*Testo fornito*
Vaccino Covid, la madre lo vieta ma il giudice dà ragione alla ragazza di 17 anni

Il padre medico e la figlia di 17 anni vogliono che la ragazza si vaccini, ma avendo anche la madre la custodia della giovane non si era potuto procedere con la vaccinazione. E allora la vicenda è andata in giudizio. I giudici alla fine ha dato ragione alla 17enne permettendole di vaccinarsi contro il COVID-19. La storia arriva da Vercelli dove la sezione civile del tribunale di Vercelli, presieduta da Michela Tamagnone, con giudice relatore Andrea Padalino e giudice Simona Francese ha dato il via libera alla ragazza dopo che il padre, anche suo medico curante, ha affermato che non ci sono incompatibilità di salute.

“In questo contesto – scrivono i giudici – la prevista ingerenza giurisdizionale è da intendersi quale estremo rimedio nell’interesse della prole minore (…) Si tratta infatti di tutelare diritti di rango costituzionale, tra i quali quello alla salute e quello alla libertà di movimento nel territorio nazionale e al di fuori dello stesso, che sarebbero compromessi, o in serio pericolo, nel caso di omessa effettuazione del vaccino anti-Covid19, nel contesto pandemico nel quale ancora, purtroppo, ci troviamo e dove la minore svolge la sua vita quotidiana”.

*Cosa fare*
a. Trascrivi senza alcuna modifica il tratto del testo sul vaccino che va da "Il padre medico" fino a "incompatibilità di salute.".
b. Per ogni affermazione, di' se concorda con il testo sul vaccino rispondendo sì o no e citando tra virgolette le parole del testo che lo stabiliscono: (i) il padre della ragazza è anche il suo medico curante; (ii) la decisione è stata presa dal tribunale di Torino; (iii) la madre era favorevole alla vaccinazione.
Le righe qui sotto non hanno niente a che vedere con il testo sul vaccino.

*Materiale fornito*
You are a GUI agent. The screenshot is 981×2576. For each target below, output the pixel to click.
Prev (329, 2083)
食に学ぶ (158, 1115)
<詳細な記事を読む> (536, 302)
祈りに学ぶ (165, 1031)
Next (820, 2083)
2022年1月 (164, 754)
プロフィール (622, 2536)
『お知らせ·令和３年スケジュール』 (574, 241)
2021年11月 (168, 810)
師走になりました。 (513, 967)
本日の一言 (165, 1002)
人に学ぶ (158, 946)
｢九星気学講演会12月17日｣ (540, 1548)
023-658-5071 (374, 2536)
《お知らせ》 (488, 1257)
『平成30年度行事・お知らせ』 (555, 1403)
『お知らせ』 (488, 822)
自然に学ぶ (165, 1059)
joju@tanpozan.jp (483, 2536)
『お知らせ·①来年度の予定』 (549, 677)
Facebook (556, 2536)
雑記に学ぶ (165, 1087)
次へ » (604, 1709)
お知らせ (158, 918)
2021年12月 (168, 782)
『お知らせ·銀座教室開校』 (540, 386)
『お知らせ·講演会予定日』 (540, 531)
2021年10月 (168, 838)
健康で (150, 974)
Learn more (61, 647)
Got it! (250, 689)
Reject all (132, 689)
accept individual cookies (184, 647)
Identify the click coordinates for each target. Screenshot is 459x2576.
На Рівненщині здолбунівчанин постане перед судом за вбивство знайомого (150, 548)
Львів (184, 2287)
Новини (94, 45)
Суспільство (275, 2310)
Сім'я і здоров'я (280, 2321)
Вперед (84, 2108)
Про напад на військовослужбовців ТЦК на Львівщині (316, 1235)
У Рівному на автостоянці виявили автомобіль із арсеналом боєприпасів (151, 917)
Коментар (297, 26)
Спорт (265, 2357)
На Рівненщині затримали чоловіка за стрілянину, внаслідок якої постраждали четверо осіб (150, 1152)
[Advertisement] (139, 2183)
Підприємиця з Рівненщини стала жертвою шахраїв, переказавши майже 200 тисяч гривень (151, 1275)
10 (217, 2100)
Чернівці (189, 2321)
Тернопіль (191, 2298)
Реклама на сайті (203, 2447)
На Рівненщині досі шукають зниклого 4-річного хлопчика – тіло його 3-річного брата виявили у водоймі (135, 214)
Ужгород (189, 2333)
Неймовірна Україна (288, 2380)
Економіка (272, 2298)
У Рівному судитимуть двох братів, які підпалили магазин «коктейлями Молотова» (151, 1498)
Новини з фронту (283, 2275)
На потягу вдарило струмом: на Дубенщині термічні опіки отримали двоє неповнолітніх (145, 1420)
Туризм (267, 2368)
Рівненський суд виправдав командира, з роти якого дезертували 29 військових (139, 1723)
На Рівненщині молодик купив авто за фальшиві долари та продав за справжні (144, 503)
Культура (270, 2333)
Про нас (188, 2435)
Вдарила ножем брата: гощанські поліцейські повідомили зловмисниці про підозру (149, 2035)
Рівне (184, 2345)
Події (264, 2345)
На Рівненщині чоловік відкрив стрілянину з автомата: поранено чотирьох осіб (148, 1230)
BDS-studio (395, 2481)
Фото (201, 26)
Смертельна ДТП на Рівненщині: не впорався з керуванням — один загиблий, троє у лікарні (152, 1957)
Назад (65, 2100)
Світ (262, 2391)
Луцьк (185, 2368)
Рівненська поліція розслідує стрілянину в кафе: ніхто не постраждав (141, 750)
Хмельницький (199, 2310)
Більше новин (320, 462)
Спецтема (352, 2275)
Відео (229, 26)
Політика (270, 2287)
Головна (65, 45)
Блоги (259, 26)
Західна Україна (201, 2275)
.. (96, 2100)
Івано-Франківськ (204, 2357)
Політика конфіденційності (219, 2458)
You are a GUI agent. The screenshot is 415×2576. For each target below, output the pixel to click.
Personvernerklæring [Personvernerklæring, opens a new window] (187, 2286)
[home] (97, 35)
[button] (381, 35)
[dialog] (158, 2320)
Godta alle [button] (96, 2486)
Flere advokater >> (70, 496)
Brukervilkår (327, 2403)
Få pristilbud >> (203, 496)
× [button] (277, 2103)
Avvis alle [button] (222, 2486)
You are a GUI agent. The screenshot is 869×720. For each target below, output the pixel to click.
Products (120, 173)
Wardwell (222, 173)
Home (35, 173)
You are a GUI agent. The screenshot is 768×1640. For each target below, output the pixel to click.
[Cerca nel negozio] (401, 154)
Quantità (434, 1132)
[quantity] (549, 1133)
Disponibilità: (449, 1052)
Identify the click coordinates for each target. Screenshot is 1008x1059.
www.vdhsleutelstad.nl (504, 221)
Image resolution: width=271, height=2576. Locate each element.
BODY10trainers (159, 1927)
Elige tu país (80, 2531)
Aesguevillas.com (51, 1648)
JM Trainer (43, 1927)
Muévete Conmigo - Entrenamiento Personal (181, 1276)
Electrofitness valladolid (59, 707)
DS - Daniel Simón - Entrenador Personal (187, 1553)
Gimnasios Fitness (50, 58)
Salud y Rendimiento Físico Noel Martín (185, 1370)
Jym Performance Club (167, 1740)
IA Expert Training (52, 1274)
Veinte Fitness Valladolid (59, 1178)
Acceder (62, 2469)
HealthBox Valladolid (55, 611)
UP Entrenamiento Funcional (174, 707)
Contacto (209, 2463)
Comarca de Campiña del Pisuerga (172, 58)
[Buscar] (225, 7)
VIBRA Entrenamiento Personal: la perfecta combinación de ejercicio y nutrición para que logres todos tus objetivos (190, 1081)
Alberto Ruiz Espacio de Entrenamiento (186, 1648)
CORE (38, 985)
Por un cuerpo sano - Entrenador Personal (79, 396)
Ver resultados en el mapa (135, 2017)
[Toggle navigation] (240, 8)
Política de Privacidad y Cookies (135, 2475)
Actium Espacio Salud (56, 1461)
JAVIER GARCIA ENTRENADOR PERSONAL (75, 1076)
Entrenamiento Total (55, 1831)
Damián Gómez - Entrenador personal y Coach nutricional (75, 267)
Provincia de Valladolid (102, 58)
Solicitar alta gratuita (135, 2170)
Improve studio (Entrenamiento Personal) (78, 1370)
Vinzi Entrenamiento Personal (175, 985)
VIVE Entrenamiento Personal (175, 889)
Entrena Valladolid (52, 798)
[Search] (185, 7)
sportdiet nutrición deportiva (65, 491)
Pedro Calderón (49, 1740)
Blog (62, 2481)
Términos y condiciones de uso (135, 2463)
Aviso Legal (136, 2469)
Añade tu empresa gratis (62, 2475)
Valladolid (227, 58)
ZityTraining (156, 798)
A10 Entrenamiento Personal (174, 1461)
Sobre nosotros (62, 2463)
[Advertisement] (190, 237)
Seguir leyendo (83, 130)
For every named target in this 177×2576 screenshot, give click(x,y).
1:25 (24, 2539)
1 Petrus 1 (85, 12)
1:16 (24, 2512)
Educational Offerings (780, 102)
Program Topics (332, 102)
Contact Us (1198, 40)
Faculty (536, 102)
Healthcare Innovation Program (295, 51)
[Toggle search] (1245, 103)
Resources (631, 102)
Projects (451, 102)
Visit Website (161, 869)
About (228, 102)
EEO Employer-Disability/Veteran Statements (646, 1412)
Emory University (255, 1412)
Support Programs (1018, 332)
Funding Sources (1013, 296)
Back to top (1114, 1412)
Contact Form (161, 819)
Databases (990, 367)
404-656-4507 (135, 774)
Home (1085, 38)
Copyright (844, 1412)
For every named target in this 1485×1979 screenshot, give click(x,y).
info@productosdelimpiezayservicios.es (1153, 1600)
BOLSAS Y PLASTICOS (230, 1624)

*Risposte in ordine*
a.
Il padre medico e la figlia di 17 anni vogliono che la ragazza si vaccini, ma avendo anche la madre la custodia della giovane non si era potuto procedere con la vaccinazione. E allora la vicenda è andata in giudizio. I giudici alla fine ha dato ragione alla 17enne permettendole di vaccinarsi contro il COVID-19. La storia arriva da Vercelli dove la sezione civile del tribunale di Vercelli, presieduta da Michela Tamagnone, con giudice relatore Andrea Padalino e giudice Simona Francese ha dato il via libera alla ragazza dopo che il padre, anche suo medico curante, ha affermato che non ci sono incompatibilità di salute.

b.
(i) Sì: «il padre, anche suo medico curante».
(ii) No: «la sezione civile del tribunale di Vercelli».
(iii) No: «la madre lo vieta».